The Tricam Court addressed this exact issue. The Plaintiff ‘s lawyer failed to follow up the trial court’s questioning of the jurors. The trial court asked the entire jury panel about “lawsuits.” The case was a personal injury/wrongful death matter. Of the jurors who answered affirmatively to the question, the answers were in relation to their experience with personal injury cases. One of the jurors who was ultimately selected said “no,” he was not involved in any” lawsuits.” When the verdict was less than favorable for the plaintiff, the plaintiff’s lawyer did research and determined that the particular juror in fact had a history of divorce, foreclosure, and collection proceedings. The plaintiff argued that, had he known about this history, he would have stricken the juror.
The trial court denied the plaintiff’s motion for new trial. The Third District Court of Appeal affirmed the denial and noted that, although the Florida Supreme Court in Roberts does not require parties to do background checks on jurors during jury selection or during trial, there is nothing about Roberts that says parties are prohibited from doing such checks. In Tricam, the trial court actually suggested that parties conduct background checks before the jury retired to deliberate at a time when an alternate juror was still available. The parties did not follow through on the trial court’s recommendation. In Tricam, The Third District also pointed out that the plaintiff’s lawyer should have asked follow-up questions on the issue of “lawsuits” as it appeared from the context that the jurors interpreted the question to refer to personal injury cases, not all legal proceedings of any kind.

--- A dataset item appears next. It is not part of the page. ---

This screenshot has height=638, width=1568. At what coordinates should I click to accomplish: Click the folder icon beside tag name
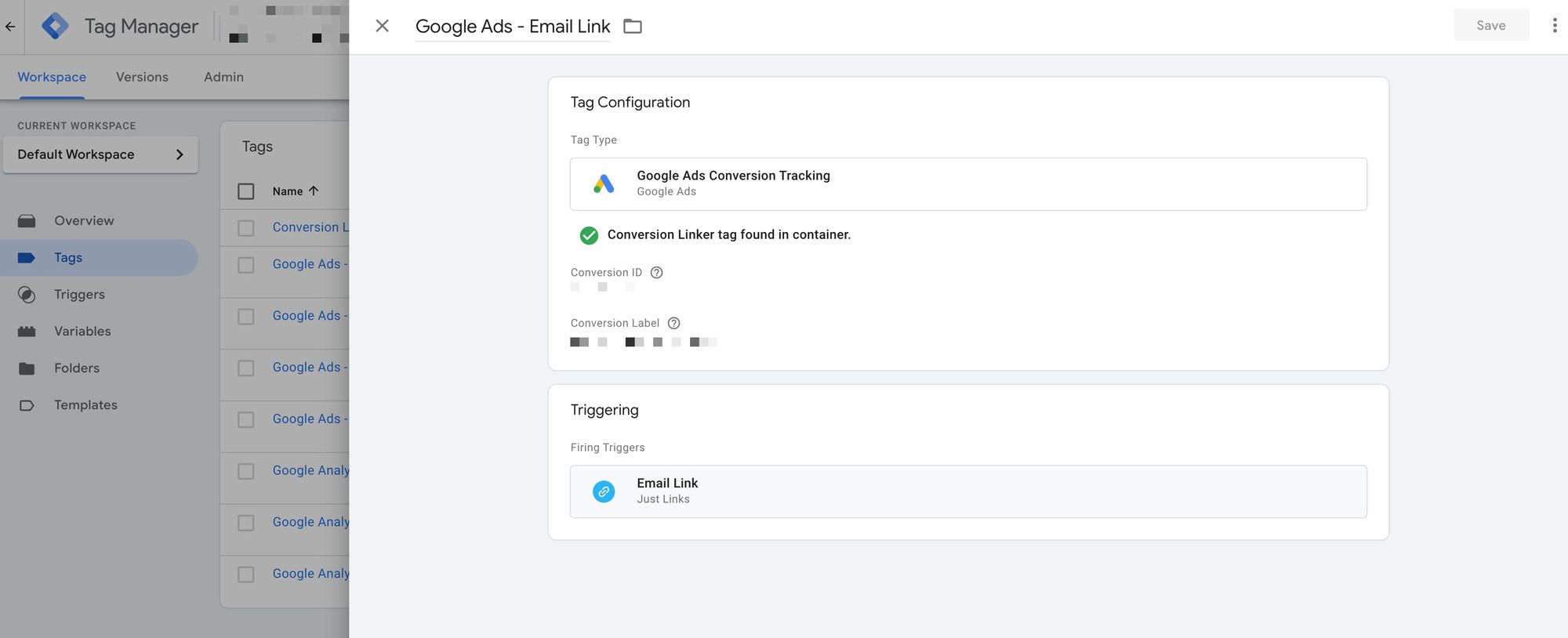coord(632,27)
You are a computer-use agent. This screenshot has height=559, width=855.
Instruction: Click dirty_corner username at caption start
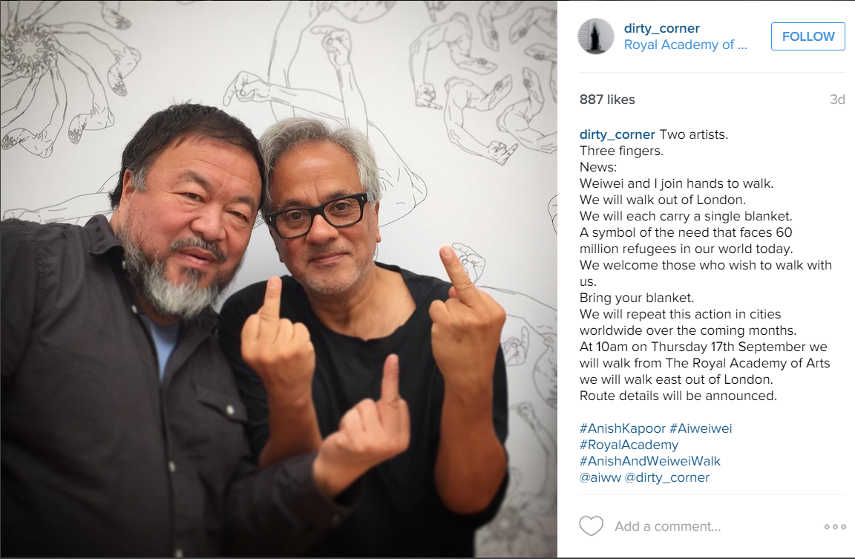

Practice Note: In our cases, we make it a practice of doing background checks on our jury panel during jury selection and we rush it to get it completed before jury selection is finished. As voir dire comes to a close, we approach the bench, provide a copy of our research to the other side and label our research as an exhibit for identification. We announce on the record that we are providing our research to the other side and to the trial court in case anyone wants to conduct further questioning before we begin the process of striking jurors. This way, any complaints regarding non-disclosure are hopefully confronted head on, and any failure to inquire further is forever waived.